From 7f02cc4e873411423ffd03cad59c6fdf069675cf Mon Sep 17 00:00:00 2001
From: Danilo Ferreira de Lima <danilo.enoque.ferreira.de.lima@xfel.de>
Date: Mon, 9 Oct 2023 16:12:12 +0200
Subject: [PATCH] Automated property definition.

---
 pes_to_spec/model.py | 52 ++++++++++++++++++++++++++++++++++++++------
 1 file changed, 45 insertions(+), 7 deletions(-)

diff --git a/pes_to_spec/model.py b/pes_to_spec/model.py
index a58e954..02512dc 100644
--- a/pes_to_spec/model.py
+++ b/pes_to_spec/model.py
@@ -603,6 +603,41 @@ class UncorrelatedDeviation(OutlierMixin, BaseEstimator):
         """
         return accuracy_score(y, self.predict(X), sample_weight=sample_weight)
 
+def get_model_with_resolution(low_res_data: Dict[str, np.ndarray],
+                              high_res_data: np.ndarray,
+                              high_res_photon_energy: np.ndarray,
+                              pulse_energy: np.ndarray,
+                              **kwargs) -> Tuple[Model, float]:
+    """
+    Create a model to obtain the resolution and then use the discovered resolution
+    to update the model.
+
+    Args:
+      low_res_data: Low resolution data as a dictionary with the key set to `channel_{i}_{k}`,
+                    where i is a number between 1 and 4 and k is a letter between A and D.
+                    For each dictionary entry, a numpy array is expected with shape
+                    (train_id, ToF channel).
+      high_res_data: Reference high resolution data with a one-to-one match to the
+                     low resolution data in the train_id dimension.
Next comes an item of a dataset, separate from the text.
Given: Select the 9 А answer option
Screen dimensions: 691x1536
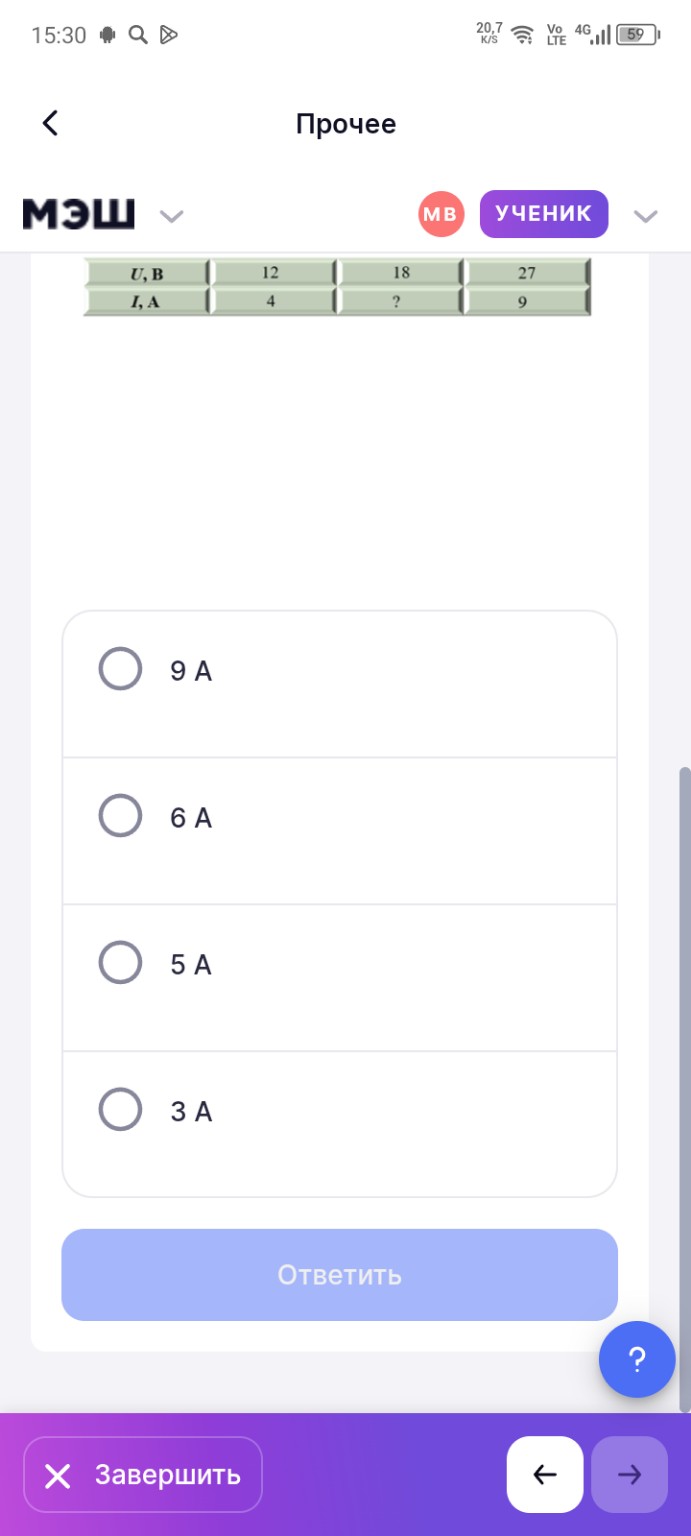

Shape (train_id, ToF channel).
+      high_res_photon_energy: Photon energy axis for the high-resolution data.
+      pulse_energy: XGM intensity.
+      **kwargs: Other arguments sent to the Model constructor.
+                This includes the `channels` argument with a list of channels, for example.
+
+    Returns: Model and resolution.
+    """
+    #kwargs_no_smear = {k: v for k, v in kwargs.items()
+    #                   if k != "high_res_fwhm"}
+    #model = Model(**kwargs_no_smear)
+    #model.fit(low_res_data, high_res_data, high_res_photon_energy, pulse_energy=pulse_energy)
+    #resolution = model.resolution
+    #model = Model(high_res_fwhm=resolution*0.5,
+    #              **kwargs_no_smear)
+    model = Model(**kwargs)
+    model.fit(low_res_data, high_res_data, high_res_photon_energy, pulse_energy=pulse_energy)
+    resolution = model.resolution
+    return model, resolution
+
 class Model(TransformerMixin, BaseEstimator):
     """
     Object representing a previous fit of the model to be used to predict high-resolution
@@ -656,9 +691,9 @@ class Model(TransformerMixin, BaseEstimator):
         elif model_type == "bnn_rvm":
             self.fit_model = BNNModel(n_epochs=n_bnn_epochs, rvm=True)
         elif model_type == "ridge":
-            self.fit_model = MultiOutputRidgeWithStd(BayesianRidge(n_iter=300, tol=1e-8, verbose=True), n_jobs=8)
+            self.fit_model = MultiOutputRidgeWithStd(BayesianRidge(tol=1e-8, verbose=True), n_jobs=8)
         elif model_type == "ard":
-            self.fit_model = MultiOutputGenericWithStd(ARDRegression(n_iter=300, tol=1e-8, verbose=True), n_jobs=8)
+            self.fit_model = MultiOutputGenericWithStd(ARDRegression(tol=1e-8, verbose=True), n_jobs=8)
         self.model_type = model_type
         self.n_obs = 0
 
@@ -731,7 +766,7 @@ class Model(TransformerMixin, BaseEstimator):
         """
         self.x_select.debug_peak_finding(low_res_data, filename)
 
-    def preprocess_high_res(self, high_res_data: np.ndarray) -> np.ndarray:
+    def preprocess_high_res(self, high_res_data: np.ndarray, resolution: Optional[float]=None) -> np.ndarray:
         """
         Preprocess high-resolution data to remove high requency components.
 
@@ -740,7 +775,10 @@ class Model(TransformerMixin, BaseEstimator):
 
         Returns: Smoothened spectrum.
         """
-        return self.y_model['smoothen'].transform(high_res_data)
+        if resolution is None:
+            return self.y_model['smoothen'].transform(high_res_data)
+        s = HighResolutionSmoother(resolution)
+        return s.fit_transform(high_res_data, energy=self.get_energy_values())
 
     def uniformize(self, intensity: np.ndarray) -> np.ndarray:
         """
@@ -810,7 +848,7 @@ class Model(TransformerMixin, BaseEstimator):
           pulse_energy: XGM intensity.
           ood: Whether to fit out-of-sample detection to test data compatibility later.
 
-        Returns: Smoothened high resolution spectrum.
+        Returns: Input high resolution spectrum.
         """
         print("Checking data quality in high-resolution data.")
         peaks = self.count_peaks(high_res_data, high_res_photon_energy)
@@ -877,7 +915,7 @@ class Model(TransformerMixin, BaseEstimator):
         # n: noise (uncertainty)
         # e: energy
         # true signal (as far as we can get -- it is smoothened, but this is the model target)
-        y = high_res[inliers & filter_hr]
+        y = high_res_data[inliers & filter_hr]
 
         y_pred, n = self.fit_model.predict(x_t[inliers & filter_hr], return_std=True)
         y_hat = self.y_model['pca'].inverse_transform(y_pred)
@@ -952,7 +990,7 @@ class Model(TransformerMixin, BaseEstimator):
 
         print("End of fit.")
 
-        return high_res.reshape((B, P, -1))
+        return high_res_data.reshape((B, P, -1))
 
     def check_compatibility_per_channel(self, low_res_data: Dict[str, np.ndarray], pulse_spacing: Optional[Dict[str, List[int]]]=None) -> Dict[str, np.ndarray]:
         """
-- 
GitLab